Higher values allow longer responses but may increase cost and latency.
Response Settings
Enable Streaming Response
- Enabled: Show responses as they generate (recommended)
- Disabled: Show complete response when done
Streaming provides better perceived performance and allows you to see the AI's thinking process.
Show Token Usage
Display token count for each message:
- Input tokens
- Output tokens
- Cached tokens (if applicable)
Useful for monitoring API costs.
Enable Markdown Rendering
Render markdown formatting in messages:
- Headers
- Lists
- Code blocks with syntax highlighting
- Links
- Tables
Single Dollar LaTeX
When markdown is enabled, you can also enable single dollar sign LaTeX rendering:
$x = y$renders as inline math$$equation$$renders as block math
TIP
Only enable this if you frequently work with mathematical content. It may interfere with regular text containing dollar signs.
Default Tool Selection
Configure how tools are enabled by default for new conversations:
Auto (Recommended)
AI automatically chooses appropriate tools based on the conversation context. This is the default and recommended setting.
All
All available tools are enabled for every conversation. Use this if you want maximum capability.
None
No tools are enabled by default. You'll need to manually enable tools for each conversation. Use this for simple chat-only interactions.
Sound Effects
Play synthesized sounds during AI response streaming.
Enable Sound Effects
Toggle streaming sound effects on/off.
Sound Preset
Choose a synth preset:
- Classic: Warm triangle wave with gentle reverb
- Ethereal: Soft sine wave with spacious atmosphere
- Digital: Crisp square wave with minimal effects
- Retro: Nostalgic sawtooth with warm filtering
Click Preview to hear each preset before selecting.
Volume
Adjust the volume of sound effects (0-100%).
Auto Compact
Automatically manage long conversations by compacting context when it approaches the model's limit.
Enable Auto Compact
When enabled, Alma automatically summarizes older parts of the conversation to stay within context limits while preserving important information.
Usage Threshold
Trigger compaction when context usage exceeds this percentage (5-95%).

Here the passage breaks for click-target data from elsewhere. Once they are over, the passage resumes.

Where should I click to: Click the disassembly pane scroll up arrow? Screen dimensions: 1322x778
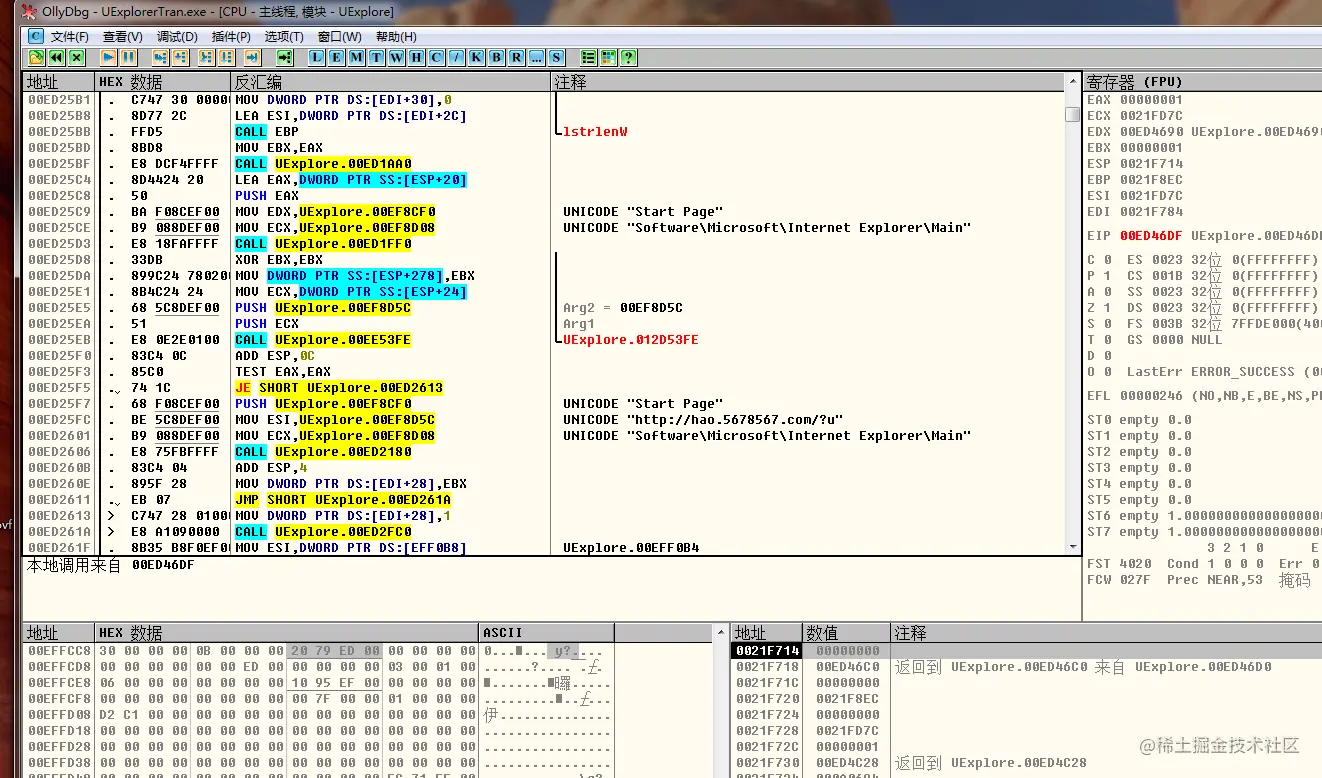click(1073, 99)
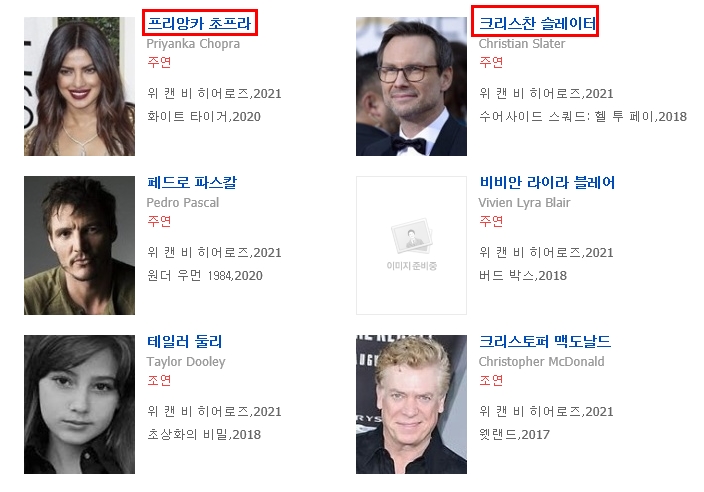Open 페드로 파스칼 actor name link

(192, 182)
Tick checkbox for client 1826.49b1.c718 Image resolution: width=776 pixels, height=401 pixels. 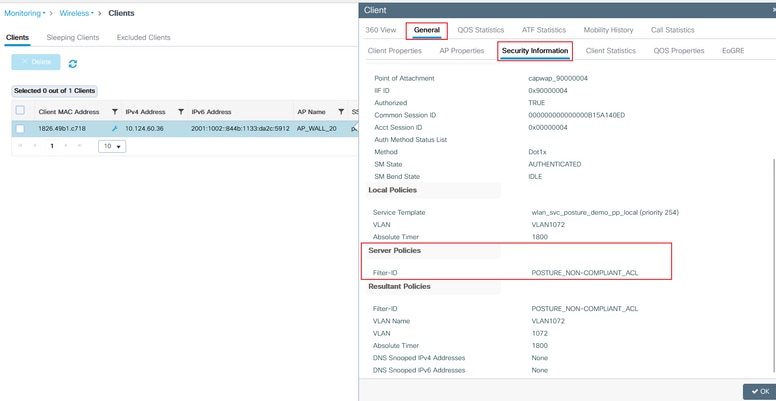point(20,129)
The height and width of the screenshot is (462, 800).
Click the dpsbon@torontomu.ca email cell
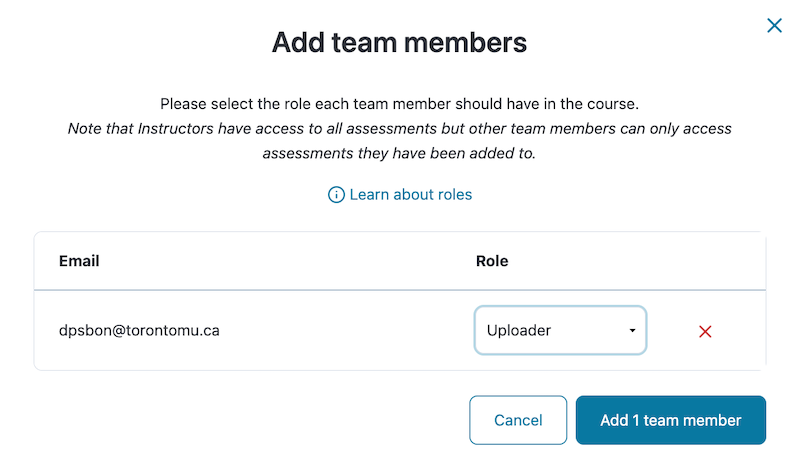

- Lower values (e.g., 60%): Compact earlier, more aggressive memory management
- Higher values (e.g., 90%): Compact later, preserve more context
Keep Recent Messages
Number of recent messages to always keep unchanged (2-20).
These messages will never be compacted, ensuring the most recent context is always available.
TIP
Auto Compact is especially useful for very long conversations where you want to continue discussing without losing important context.